By a comfortable 81-13 margin, the Senate voted to override President Donald Trump's veto of the National Defense Authorization Act on Friday, completing the first (and perhaps only) veto override of Trump's presidency. The House had voted to override the president's veto by a similarly comfortable margin earlier this week.
President Trump vetoed the bill for a number of stated reasons, including its failure to repeal Section 230 of the Communications Decency Act, its requirement that the military rename military bases that are named after confederate soldiers, and its provisions prohibiting him from performing certain troop relocations.

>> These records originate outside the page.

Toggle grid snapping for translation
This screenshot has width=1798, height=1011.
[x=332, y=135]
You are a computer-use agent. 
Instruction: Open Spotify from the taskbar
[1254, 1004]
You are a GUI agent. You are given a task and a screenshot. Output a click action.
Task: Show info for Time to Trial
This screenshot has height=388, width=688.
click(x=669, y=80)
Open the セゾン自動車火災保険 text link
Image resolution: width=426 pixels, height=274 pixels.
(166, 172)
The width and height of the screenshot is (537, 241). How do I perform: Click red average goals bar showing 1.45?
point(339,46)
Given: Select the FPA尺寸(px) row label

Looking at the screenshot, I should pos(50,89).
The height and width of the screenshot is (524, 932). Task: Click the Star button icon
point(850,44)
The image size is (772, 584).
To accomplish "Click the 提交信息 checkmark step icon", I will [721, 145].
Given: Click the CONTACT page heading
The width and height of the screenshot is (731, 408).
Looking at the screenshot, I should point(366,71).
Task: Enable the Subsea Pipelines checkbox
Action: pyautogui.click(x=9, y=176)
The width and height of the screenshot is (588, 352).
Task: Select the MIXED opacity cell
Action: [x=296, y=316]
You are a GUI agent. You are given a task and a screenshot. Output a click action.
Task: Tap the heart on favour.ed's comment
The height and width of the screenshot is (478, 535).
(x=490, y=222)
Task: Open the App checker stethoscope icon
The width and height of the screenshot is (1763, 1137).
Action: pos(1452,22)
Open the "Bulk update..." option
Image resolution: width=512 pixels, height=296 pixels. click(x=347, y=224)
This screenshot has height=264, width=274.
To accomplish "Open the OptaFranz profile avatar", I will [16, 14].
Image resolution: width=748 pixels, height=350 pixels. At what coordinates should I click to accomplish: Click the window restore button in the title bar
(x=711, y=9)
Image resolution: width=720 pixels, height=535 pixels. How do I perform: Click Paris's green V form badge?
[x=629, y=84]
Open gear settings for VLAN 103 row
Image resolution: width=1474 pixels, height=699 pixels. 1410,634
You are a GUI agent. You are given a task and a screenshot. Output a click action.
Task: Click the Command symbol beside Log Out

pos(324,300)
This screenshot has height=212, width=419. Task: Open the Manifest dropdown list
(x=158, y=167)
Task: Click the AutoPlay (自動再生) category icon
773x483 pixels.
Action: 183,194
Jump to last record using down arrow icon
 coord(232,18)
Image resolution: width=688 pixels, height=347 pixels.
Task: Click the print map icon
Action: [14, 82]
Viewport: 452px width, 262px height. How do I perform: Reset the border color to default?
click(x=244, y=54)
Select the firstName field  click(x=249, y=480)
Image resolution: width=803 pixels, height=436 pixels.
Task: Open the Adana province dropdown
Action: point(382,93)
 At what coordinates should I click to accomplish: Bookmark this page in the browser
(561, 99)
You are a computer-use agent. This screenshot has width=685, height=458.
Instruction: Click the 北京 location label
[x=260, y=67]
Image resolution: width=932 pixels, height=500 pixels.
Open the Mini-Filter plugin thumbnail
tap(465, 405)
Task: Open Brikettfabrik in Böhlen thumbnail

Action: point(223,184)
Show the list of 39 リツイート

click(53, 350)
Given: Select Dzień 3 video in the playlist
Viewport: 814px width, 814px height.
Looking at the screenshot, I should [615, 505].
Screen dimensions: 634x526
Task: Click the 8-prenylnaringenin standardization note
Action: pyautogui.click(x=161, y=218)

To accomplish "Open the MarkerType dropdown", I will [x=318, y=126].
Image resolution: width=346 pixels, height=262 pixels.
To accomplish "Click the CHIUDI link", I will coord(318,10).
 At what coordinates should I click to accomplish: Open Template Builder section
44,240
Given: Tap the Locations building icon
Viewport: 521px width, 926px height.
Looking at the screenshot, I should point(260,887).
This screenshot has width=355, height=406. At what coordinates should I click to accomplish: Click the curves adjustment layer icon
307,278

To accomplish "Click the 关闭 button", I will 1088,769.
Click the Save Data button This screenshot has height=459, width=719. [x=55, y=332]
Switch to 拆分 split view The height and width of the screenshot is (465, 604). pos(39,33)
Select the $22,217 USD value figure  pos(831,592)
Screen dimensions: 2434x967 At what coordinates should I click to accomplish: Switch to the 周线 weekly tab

Many observers closely watched the veto override in the Senate to see what extent Trump will continue to have on Republicans in Congress when his term ends later this month. Tellingly, the president's veto did not change the vote of any Republican senators. The seven Republicans who voted to uphold Trump's veto all voted against the passage of the bill as well. Those Republicans were: Mike Braun (Ind.), Ted Cruz (Texas), Tom Cotton (Ark.), Josh Hawley (Mo.), John Kennedy (La.), Mike Lee (Utah), and Rand Paul (Ky.).
Republican Sens. Kelly Loeffler and David Perdue, who are locked in razor-thin re-election battles in Georgia, were not present for the vote, which was considered to be a foregone conclusion. Perdue is additionally currently in quarantine due to contact with a person who tested positive for the novel coronavirus.
It should, however, be noted that multiple Republicans, including John Thune (S.D.), Kevin Cramer (N.D.), and John Cornyn (Texas) reported to The Hill that they were not pressured by the president at all prior to the vote.
Nevertheless, Trump voiced his extreme displeasure with the vote on Twitter, calling the vote, "Not fair, or smart!"
Our Republican Senate just missed the opportunity to get rid of Section 230, which gives unlimited power to Big Tec… https://t.co/bevkn4zsNf— Donald J. Trump (@Donald J. Trump) 1609534576.0
Republicans in Congress this week also effectively ended the president's push to increase the amount of stimulus checks sent to Americans to $2,000 apiece, after failing to reach a deal with Democrats to offset the additional spending these checks would require by trimming wasteful spending from other portions of the bill.